LE MONDE DES LIVRES | | Par Roger-Pol Droit
Animal parlant : cette définition de l’humain, depuis Aristote, peut paraître usée jusqu’à la corde. Chacun sait qu’entre la vie animale et la nôtre il y a quantité de points communs : tous les organismes biologiques se nourrissent, se reproduisent, croissent, dépérissent. A tel point qu’on oublie souvent combien le langage instaure, en fait comme en droit, une rupture radicale. Il est possible de la résumer ainsi : l’animal agit dans un milieu, alors que nous parlons du monde. Au premier abord, ainsi formulée, pareille distinction peut paraître mince. A la réflexion, elle s’avère décisive.
Parce qu’elle sépare, effectivement, deux univers dissemblables. Dans celui de l’animal, aussi sophistiqué qu’on l’imagine, ne règne toujours que « son » monde, le seul qu’il perçoit, en fonction de son mode d’existence. Ce milieu est le sien, relatif à son espèce. Au contraire, dans la sphère humaine et parlante, s’impose d’emblée cette évidence : « le » monde existe, indépendamment de nous, de nos perceptions, de nos courtes vies. La frange minime que nous en captons n’épuise pas le tout. Notre existence ne marque nullement, à elle seule, le commencement ni la fin du réel : nous savons qu’il est pérenne, et notre propre présence éphémère. Mais pourquoi cette évidence ? D’où vient-elle ? Du fait que nous parlons : « Le relativisme est ce qu’un vivant, dès qu’il parle, laisse en arrière de soi », écrit Etienne Bimbenet.
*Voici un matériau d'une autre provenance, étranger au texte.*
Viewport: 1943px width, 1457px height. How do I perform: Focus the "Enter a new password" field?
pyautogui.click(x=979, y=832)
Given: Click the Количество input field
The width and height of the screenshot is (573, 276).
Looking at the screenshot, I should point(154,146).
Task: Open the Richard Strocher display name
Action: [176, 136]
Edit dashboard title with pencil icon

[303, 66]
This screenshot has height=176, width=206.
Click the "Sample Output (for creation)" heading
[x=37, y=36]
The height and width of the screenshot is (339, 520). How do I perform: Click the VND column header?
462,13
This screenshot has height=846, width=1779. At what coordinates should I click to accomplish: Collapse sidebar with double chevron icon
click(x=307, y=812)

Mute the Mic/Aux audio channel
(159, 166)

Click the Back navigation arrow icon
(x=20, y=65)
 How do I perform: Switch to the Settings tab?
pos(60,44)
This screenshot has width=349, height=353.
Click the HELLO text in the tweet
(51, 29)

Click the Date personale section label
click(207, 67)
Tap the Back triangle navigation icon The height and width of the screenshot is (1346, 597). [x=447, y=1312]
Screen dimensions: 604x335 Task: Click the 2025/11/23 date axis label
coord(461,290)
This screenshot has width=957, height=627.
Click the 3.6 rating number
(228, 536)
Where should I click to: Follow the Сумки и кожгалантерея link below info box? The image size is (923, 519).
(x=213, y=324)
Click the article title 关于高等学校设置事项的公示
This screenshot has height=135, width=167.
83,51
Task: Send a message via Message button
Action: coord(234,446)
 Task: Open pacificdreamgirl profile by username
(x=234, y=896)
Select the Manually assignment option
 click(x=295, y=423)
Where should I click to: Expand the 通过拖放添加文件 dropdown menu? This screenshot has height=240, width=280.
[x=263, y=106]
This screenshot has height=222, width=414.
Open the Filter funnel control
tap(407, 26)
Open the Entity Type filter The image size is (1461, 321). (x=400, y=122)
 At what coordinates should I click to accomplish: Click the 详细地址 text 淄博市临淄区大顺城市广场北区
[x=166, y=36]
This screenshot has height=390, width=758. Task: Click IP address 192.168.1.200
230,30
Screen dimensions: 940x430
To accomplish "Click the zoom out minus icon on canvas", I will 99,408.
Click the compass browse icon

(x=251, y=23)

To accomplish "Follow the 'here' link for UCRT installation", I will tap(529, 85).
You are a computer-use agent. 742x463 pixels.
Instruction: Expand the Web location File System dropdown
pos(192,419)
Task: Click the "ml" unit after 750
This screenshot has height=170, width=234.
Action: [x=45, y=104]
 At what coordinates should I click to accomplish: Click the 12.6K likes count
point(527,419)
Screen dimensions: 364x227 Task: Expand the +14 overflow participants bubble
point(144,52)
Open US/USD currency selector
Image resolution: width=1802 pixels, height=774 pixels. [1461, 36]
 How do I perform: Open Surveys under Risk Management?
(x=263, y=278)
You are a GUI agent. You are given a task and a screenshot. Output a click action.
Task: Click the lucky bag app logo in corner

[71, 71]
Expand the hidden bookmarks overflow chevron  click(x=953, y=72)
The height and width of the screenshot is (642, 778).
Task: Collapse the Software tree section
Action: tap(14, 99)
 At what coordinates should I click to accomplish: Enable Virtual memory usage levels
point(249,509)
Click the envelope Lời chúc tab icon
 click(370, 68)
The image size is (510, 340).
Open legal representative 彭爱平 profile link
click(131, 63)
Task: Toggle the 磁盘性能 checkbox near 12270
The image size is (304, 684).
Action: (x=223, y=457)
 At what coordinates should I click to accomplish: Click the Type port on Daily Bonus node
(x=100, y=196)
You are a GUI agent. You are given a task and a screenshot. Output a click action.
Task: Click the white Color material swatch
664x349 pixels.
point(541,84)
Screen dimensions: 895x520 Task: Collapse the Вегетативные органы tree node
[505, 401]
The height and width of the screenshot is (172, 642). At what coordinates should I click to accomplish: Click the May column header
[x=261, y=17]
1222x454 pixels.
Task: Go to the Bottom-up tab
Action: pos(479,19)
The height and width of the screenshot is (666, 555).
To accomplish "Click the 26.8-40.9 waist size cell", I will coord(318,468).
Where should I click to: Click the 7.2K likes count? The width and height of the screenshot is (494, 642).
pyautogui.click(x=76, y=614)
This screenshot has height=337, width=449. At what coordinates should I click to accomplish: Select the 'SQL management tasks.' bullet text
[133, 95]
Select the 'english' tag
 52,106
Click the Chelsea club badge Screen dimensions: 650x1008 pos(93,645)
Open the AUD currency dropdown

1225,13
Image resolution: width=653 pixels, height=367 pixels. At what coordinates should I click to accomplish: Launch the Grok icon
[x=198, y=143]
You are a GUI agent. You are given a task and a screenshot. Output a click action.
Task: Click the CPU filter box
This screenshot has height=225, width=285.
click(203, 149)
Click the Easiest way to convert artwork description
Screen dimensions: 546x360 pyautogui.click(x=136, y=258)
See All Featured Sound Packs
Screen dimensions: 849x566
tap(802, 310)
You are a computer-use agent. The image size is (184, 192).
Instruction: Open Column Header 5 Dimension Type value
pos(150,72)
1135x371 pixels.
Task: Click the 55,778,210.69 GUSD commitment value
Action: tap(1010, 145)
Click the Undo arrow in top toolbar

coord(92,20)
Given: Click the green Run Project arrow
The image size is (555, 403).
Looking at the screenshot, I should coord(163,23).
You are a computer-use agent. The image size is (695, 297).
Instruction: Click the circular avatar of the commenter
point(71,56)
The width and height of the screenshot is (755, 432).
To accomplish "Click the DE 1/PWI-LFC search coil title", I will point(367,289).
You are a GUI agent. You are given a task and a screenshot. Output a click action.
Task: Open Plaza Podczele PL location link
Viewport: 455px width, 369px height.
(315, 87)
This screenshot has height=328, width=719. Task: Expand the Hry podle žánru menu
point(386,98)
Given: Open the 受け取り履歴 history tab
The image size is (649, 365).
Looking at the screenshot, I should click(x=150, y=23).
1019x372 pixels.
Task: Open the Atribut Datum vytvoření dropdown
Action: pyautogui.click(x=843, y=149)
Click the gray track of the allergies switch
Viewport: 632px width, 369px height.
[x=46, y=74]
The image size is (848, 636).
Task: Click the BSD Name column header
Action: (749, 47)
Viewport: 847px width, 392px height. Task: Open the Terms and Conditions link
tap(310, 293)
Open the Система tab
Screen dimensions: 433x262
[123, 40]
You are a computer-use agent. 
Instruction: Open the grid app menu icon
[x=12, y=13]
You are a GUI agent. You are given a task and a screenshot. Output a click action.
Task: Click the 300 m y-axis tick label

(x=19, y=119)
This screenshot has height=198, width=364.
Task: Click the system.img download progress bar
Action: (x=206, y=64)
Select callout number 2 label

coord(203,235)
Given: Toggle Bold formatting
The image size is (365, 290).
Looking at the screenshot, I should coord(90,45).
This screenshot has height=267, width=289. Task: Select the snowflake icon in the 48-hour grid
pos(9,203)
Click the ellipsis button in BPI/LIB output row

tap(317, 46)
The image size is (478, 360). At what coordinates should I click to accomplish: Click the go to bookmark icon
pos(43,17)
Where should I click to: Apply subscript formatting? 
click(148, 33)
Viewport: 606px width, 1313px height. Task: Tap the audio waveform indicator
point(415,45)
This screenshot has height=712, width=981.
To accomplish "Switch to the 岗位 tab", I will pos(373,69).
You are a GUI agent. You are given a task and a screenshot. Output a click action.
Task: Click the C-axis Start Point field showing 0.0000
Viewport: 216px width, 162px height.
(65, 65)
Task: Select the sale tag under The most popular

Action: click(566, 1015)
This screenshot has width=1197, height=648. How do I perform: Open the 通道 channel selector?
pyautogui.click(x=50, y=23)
Ce jeune philosophe, auquel on doit déjà des travaux sur Merleau-Ponty et un essai remarquable, L’Animal que je ne suis plus (Gallimard, 2011), approfondit sa réflexion sur cette énigme : l’invention humaine du réel. Elle constitue un défi pour la pensée, car il n’est plus question d’imaginer, comme autrefois, une radicale différence de nature séparant notre espèce des autres.